The post was later deleted, along with a claim the writer had deleted the data and would not sell it to anyone.
Rosmarin also told ABC radio the company’s massive security breach was “not as being portrayed”, after the minister for home affairs accused the company of leaving the “window open” for the data to be stolen.
On Monday night, the purported attacker released a text file of 10,000 records, promising to leak 10,000 each day for the next four days unless Optus pays them $1m.
The released records include email addresses from the Department of Defence and the Office of the Prime Minister and Cabinet.
On Tuesday morning, the purported attacker deleted the original post with the links to the data and apologised for attempting to sell the data. They claimed to have deleted their copy of the data.
“Too many eyes. We will not sale [sic] data to anyone. We can’t if we even want to: personally deleted data from drive (Only copy),” they said.
“Sorry too [sic] 10,200 Australian whos[sic] data was leaked.
“Australia will see no gain in fraud, this can be monitored.
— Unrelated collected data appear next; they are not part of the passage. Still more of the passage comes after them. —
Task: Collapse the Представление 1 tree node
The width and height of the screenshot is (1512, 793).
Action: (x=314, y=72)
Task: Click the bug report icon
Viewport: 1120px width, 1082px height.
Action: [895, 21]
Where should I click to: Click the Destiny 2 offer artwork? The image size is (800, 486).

Maybe for 10,200 Australian but rest of population no. Very sorry to you.”
They apologised to Optus and said they would have reported the exploit if Optus had made it possible to report. They said no ransom had been paid.
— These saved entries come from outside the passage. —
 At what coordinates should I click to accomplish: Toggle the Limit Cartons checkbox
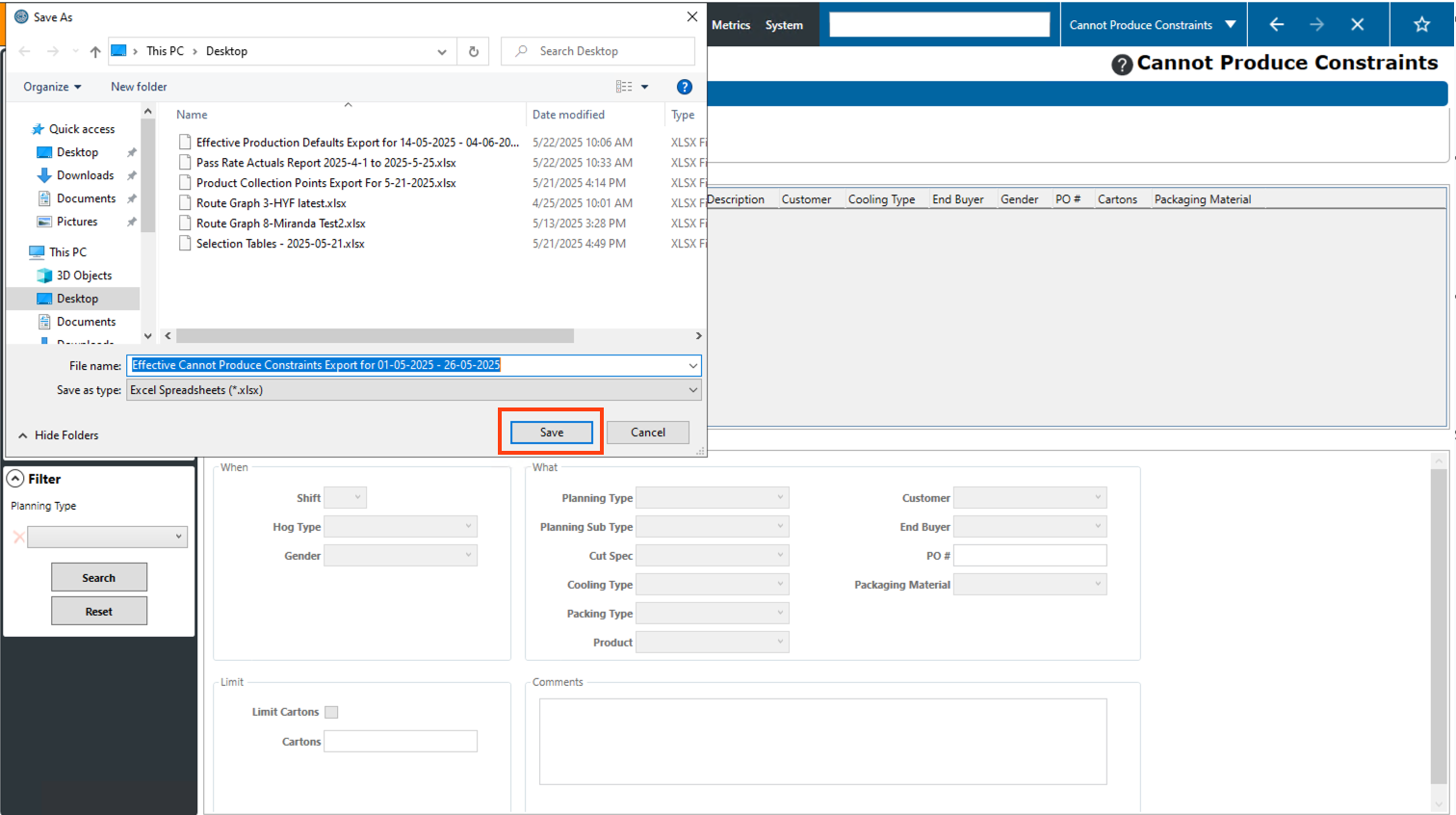[331, 713]
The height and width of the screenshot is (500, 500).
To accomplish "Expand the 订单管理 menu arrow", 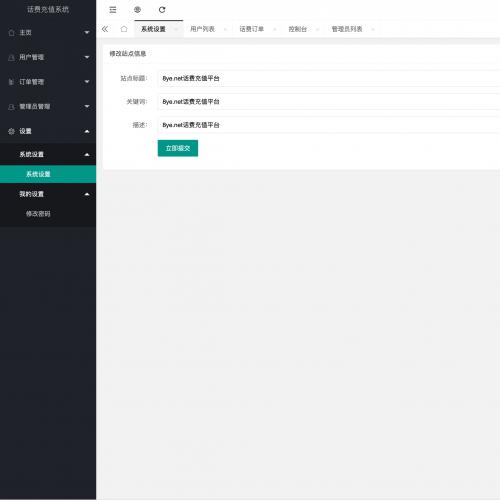I will click(x=87, y=82).
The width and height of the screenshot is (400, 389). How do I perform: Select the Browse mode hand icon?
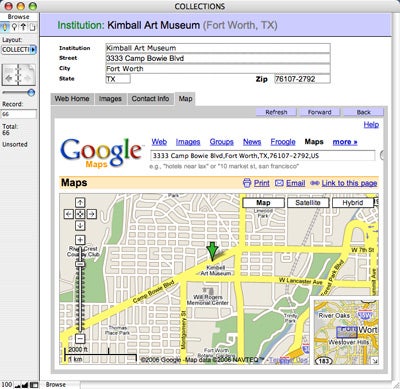[5, 27]
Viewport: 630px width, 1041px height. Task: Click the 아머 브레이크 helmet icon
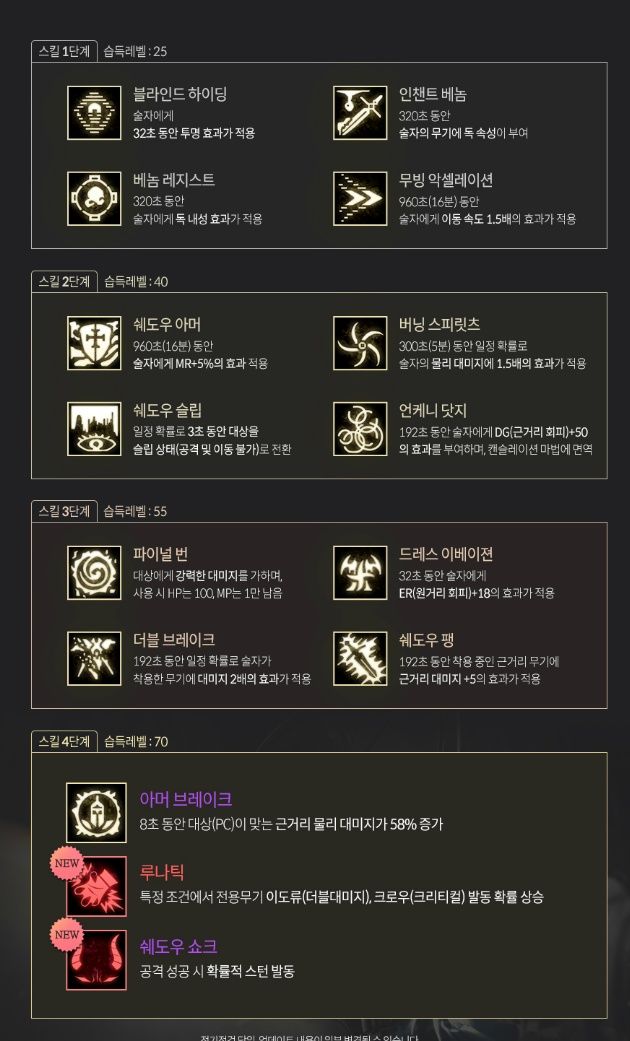coord(96,813)
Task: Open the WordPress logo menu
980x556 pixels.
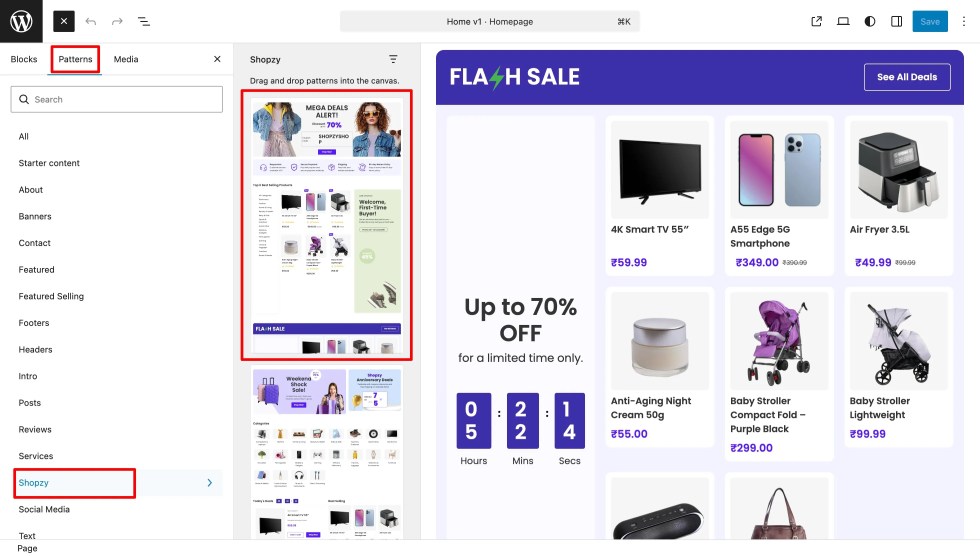Action: [x=21, y=21]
Optus declined to comment, citing the AFP investigation.
The Optus attack has affected up to 10 million customers, including 2.8 million people who had their driving licence or passport number leaked.
The purported attacker said they had obtained the data through an opening Optus had left accessible in its network, and the company had not yet contacted them.
The Australian federal police has launched Operation Hurricane to work with overseas law enforcement authorities to determine who had obtained the data and was attempting to sell it.
Guardian Australia has verified the file contains records with people’s names, dates of birth, email addresses, phone numbers, postal addresses, and in some cases, licence numbers, passport numbers and Medicare card numbers.
The home affairs minister, Clare O’Neil, said on Tuesday she was “incredibly concerned” about Medicare numbers being included in the data.
“Medicare numbers were never advised to form part of compromised information from the breach,” she said.
“Consumers have a right to know exactly what individual personal information has been compromised in Optus’ communications to them. Reports today make this a priority.”
There are approximately 20 state and federal government emails listed in the dump, including four from the Department of Defence, and one from the Department of the Prime Minister and Cabinet.
Asked about the claim, Rosmarin said the company had “seen that there is a post like that on the dark web and the Australian federal police is all over that”.
“They’re looking into every possibility and they’re using the time available to see if they can track down that particular criminal and verify [the claim].”
Sign up to receive an email with the top stories from Guardian Australia every morning
O’Neil told ABC’s 7.30 program on Monday evening: “We should not have a telecommunications provider in this country which has effectively left the window open for data of this nature to be stolen.”
O’Neil described the hack as “basic”, contradicting Rosmarin’s description earlier last week as a “sophisticated attack”.
Asked about O’Neil’s comments on ABC radio Tuesday morning, Rosmarin thanked reporter Peter Ryan “for letting me address that misinformation”.
Rosmarin said O’Neil’s interview with the ABC occurred before Optus’s briefing with the minister.
Guardian Australia understands that O’Neil’s view that it was not a sophisticated cyber-attack has not changed.
Rosmarin said the breach was “not what it’s made out to be” because the data was encrypted and there were “multiple levels” of protection.
She said it was not the case of having an “exposed API [address] sitting out there”.
“We have had the Australian centre for cybersecurity scan our perimeter … we want to make sure the environment is secure,” Rosmarin said.
The ABC asked Rosmarin if the company could be sure the breach wasn’t the result of human error.
“We know this is the work of some bad actors and really, they are the villains in this story.”
However she said if anything from the investigations “indicates Optus has made an error, we will take full accountability for that”.
Pressed on the harsher penalties that exist for companies in Europe, Rosmarin said: “I’m not sure what penalties benefit anybody. Optus is doing everything possible to be transparent and on the front foot. Our customers understand we are not the villains.”
She emphasised that much of the “data accessed is data already out there”.
Rosmarin indicated she will not be stepping down. “All we’re focused on is protecting our customers. Someone has to be accountable for doing that.”